Connected Car 10.10.2017, 11:10 Uhr

Mit der Blockchain auf Spritztour

Dass die Blockchain nicht nur im Zusammenhang mit Kryptowährungen zum Einsatz kommen muss, sondern auch im Connected Car eine große Zukunft vor sich hat, demonstriert das IBM-Forschungslabor in Rüschlikon.
(Quelle: ZF)
Die Blockchain sei mehr als nur die Basis von Kryptowährungen à la Bitcoin, sondern diene vielmehr als Grundlage von allen möglichen geschäftlichen Beziehungen der Zukunft. Diese Auffassung hat Andreas Kind vom IBM-Forschungslabor in Rüschlikon vertreten. Die Forscher zeigten im Rahmen eines Medientags dann auch gleich mehrere Projekte, die auf dem von IBM entwickelten Blockchain-Rahmenwerks Hyperledger Fabric 1.0 basieren. 
Mit Hilfe von Car eWallet kann sozusagen im Vorbeifahren mit dem Smartphone die Mautgebühr beglichen werden.
(Quelle: Jens Stark)
Sehr weit gediehen ist dabei ein System, das IBM zusammen mit dem Autozulieferer sowie Entwickler von Antriebs- und Fahrwerktechnik ZF Friedrichshafen und mit der Schweizer Großbank UBS entwickelt. Car eWallet heißt die Lösung, mit der Zahlvorgänge sicher durchgeführt werden können. Auf dem Campus konnten wir an einer kurzen Spritztour mit Car eWallet teilnehmen. Ein Elektro-Auto durchlief dabei einen kleinen Parcours, bei dem unter anderem an einer Mautstation Straßenzoll bezahlt, auf einem Parkplatz die Gebühr entrichtet und das "Tanken" von Strom abgerechnet wurde.
"Zentrales Element ist eine Smartphone-App, die noch weitere Dienste abdecken kann", erklärt Michael Rotter, Senior Consultant bei DoubleSlash, einem in Friedrichshafen ansässigen Softwareunternehmen, das mit ZF zusammenarbeitet, vor der Spritztour. Möglich wären so auch Systeme zum Carsharing und für die In-Car-Delivery. Denn über die App lässt sich das Auto - oder eben für letzteren Service nur der Kofferaum - öffnen. "Schon die Schlüsselfunktion wird über die Blockchain abgewickelt", sagt er weiter. "Dadurch kann nur die berechtigte Person das Auto öffnen".

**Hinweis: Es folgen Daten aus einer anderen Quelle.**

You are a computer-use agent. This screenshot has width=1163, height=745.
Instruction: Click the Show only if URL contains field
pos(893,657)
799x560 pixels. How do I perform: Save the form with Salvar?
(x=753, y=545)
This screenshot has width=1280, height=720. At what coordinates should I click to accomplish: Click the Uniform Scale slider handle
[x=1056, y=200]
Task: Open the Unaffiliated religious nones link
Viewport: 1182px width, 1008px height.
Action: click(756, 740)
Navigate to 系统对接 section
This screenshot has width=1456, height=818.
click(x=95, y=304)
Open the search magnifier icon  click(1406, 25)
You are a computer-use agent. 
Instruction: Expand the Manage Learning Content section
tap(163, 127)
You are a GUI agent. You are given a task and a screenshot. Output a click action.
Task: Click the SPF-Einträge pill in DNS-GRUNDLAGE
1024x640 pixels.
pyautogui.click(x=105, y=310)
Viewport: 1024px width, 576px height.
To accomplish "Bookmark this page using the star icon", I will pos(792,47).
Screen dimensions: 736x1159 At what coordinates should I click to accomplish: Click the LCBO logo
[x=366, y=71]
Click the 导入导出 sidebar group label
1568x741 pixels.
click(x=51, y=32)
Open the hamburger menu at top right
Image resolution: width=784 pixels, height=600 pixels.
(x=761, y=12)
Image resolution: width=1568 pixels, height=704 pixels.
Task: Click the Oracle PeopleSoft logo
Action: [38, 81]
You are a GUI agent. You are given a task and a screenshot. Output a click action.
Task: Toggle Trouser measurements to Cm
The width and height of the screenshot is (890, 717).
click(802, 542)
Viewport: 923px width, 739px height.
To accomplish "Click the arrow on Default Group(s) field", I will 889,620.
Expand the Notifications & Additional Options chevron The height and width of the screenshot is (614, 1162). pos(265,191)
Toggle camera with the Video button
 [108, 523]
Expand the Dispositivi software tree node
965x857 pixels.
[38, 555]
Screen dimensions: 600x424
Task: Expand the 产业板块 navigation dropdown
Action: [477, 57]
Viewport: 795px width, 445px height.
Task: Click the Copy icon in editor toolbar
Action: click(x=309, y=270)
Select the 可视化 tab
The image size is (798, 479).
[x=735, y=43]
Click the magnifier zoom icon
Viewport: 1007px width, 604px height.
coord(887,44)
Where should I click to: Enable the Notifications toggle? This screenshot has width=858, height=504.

Maut am Smartphone bezahlen

Für die drei Bezahldienste demonstrierte Rotter jeweils verschiedene Abrechnungsmodi. Als er sich der Mautstation näherte, erhielt er eine Bestätigungsmeldung auf das Smartphone, bei der er gefragt wurde, ob er den zu bezahlenden Betrag entrichten möchte. Nach der Bejahung, erfolgte die Bezahlung der Maut und die Ampel der Station wechselte auf grün. Die Benachrichtigungsfunktion könne auch ausgeschaltet werden, so dass die Abrechnung sozusagen im Vorbeifahren automatisch erfolge.
Beim Parken wurde im 10-Sekunden-Rhythmus die Gebühr abgebucht, sobald das Fahrzeug auf dem Parkfeld zum Stehen kam. "Ich bezahle so also nur für die effektiv genutzte Parkzeit", erklärt Rotter. "Mit dem System haben somit die Zeiten ein Ende, bei denen man für zwei Stunden im voraus bezahlt, aber nach einer Stunde schon wieder wegfährt".